Re: Creating/Solving a cumulative distribution function?
- To: mathgroup at smc.vnet.net
- Subject: [mg41787] Re: [mg41768] Creating/Solving a cumulative distribution function?
- From: Bobby Treat <drmajorbob-MathGroup3528 at mailblocks.com>
- Date: Thu, 5 Jun 2003 07:31:30 -0400 (EDT)

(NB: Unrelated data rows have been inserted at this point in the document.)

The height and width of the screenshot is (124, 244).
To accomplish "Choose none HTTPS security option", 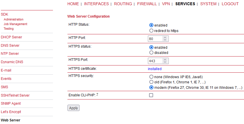I will pyautogui.click(x=151, y=77).
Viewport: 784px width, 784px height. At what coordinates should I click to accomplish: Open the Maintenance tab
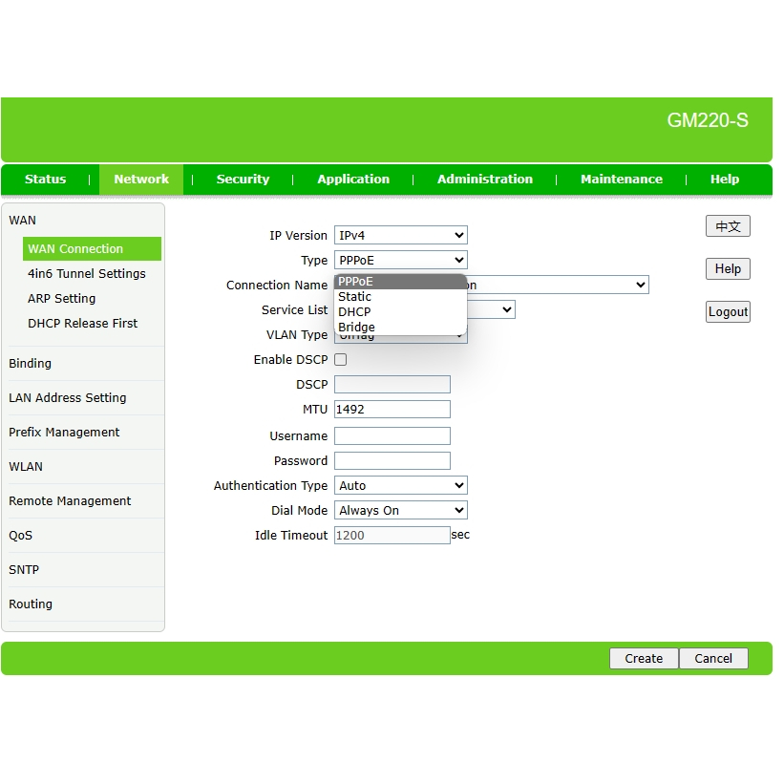coord(621,180)
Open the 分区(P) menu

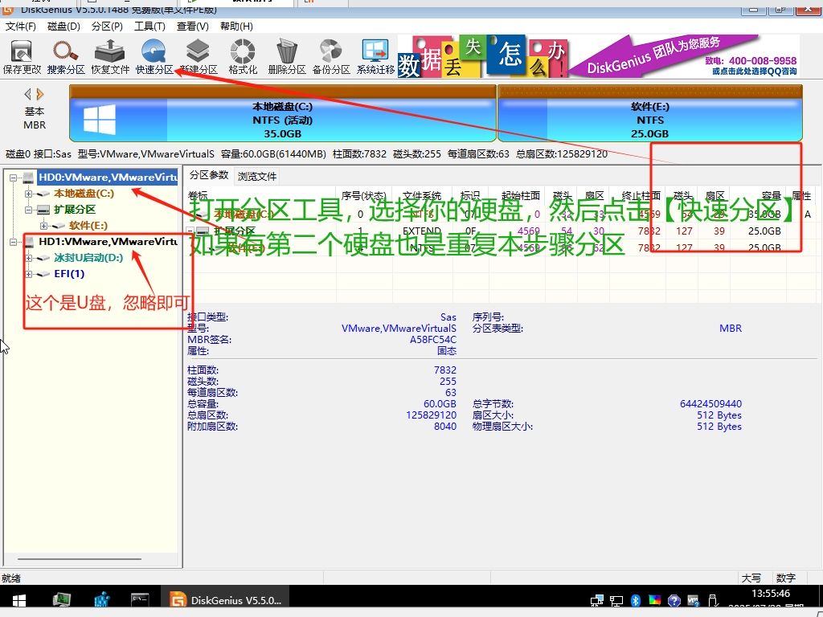click(x=107, y=27)

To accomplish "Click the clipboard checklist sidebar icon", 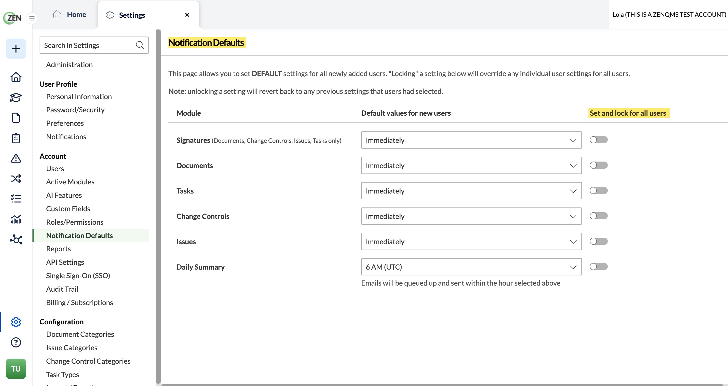I will [x=16, y=138].
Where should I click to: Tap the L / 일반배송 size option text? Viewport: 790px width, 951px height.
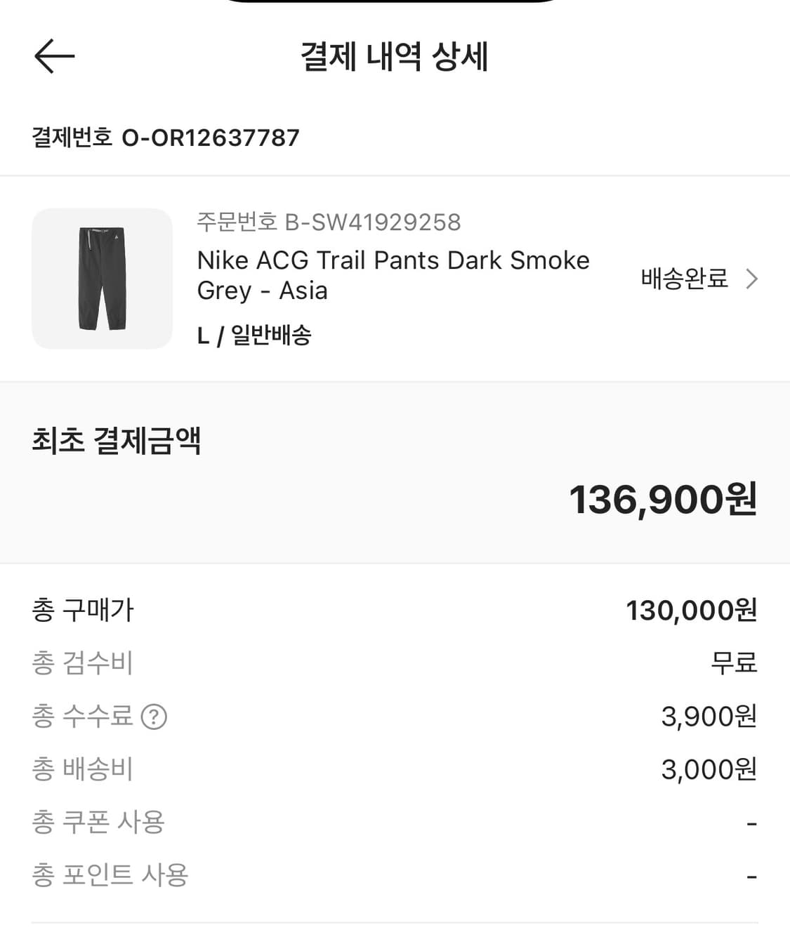(254, 335)
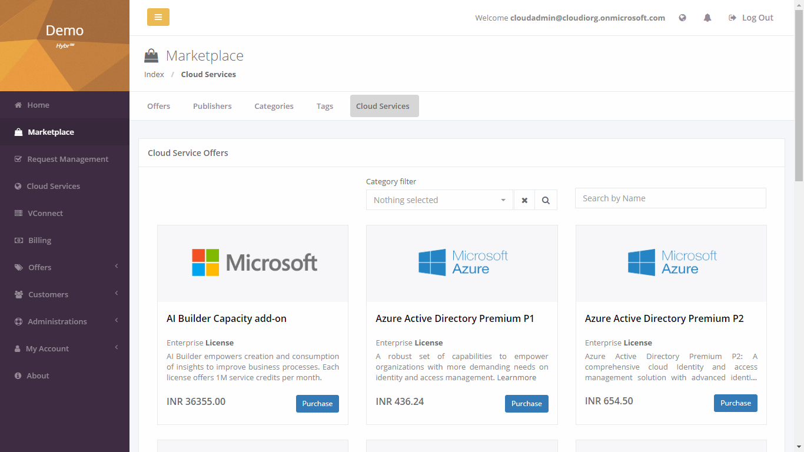Open the notifications bell icon
Image resolution: width=804 pixels, height=452 pixels.
707,18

- Sender: owner-wri-mathgroup at wolfram.com
g[x_] := (2/Pi)*(1 - Cos[4x ])
gcdf[x_] = Integrate[g[x], {x, 0, x}]
Plot[gcdf[x], {x, 0, Pi/2}]
r = Random[Real, {0, 1}]
FindRoot[gcdf[x] == r, {x, Pi/4}]
Cos and Sin expect arguments in Radians, and this becomes a completely
different problem if you pose it in degrees:
g[x_] := (2/Pi)*(1 - Cos[4x (180/Pi)])
gcdf[x_] = Integrate[g[x], {x, 0, x}]
Plot[gcdf[x], {x, 0, 90}]
r = Random[Real, {0, 1}]
FindRoot[gcdf[x] == r, {x, 45}]
Bobby
-----Original Message-----
From: Jonathan Greenberg <greenberg at ucdavis.edu>
To: mathgroup at smc.vnet.net
Subject: [mg41787] [mg41768] Creating/Solving a cumulative distribution function?
Hi there, I was hoping one of you could help me out with a CDF problem
I'm having. I have a PDF: g[x_]:=(2/Pi)*(1-Cos[4x]) where x ranges from
0 Degree to 90 Degree I understand the basic idea of a CDF, that I can
integrate from 0 to some arbitary value (y) between (0,90) to get the
cumulative probability:
gcdf[x_]:=Evaluate[Integrate[g[x],{x,0Degree,x}] I'd like to Solve for
x, given: gcdf[x]==Random[Real,0,1] where 0Degree>=x>=90Degree
Solve, NSolve and FindRoot don't appear to be working correctly -- can
someone give me a hand solving this equation? --j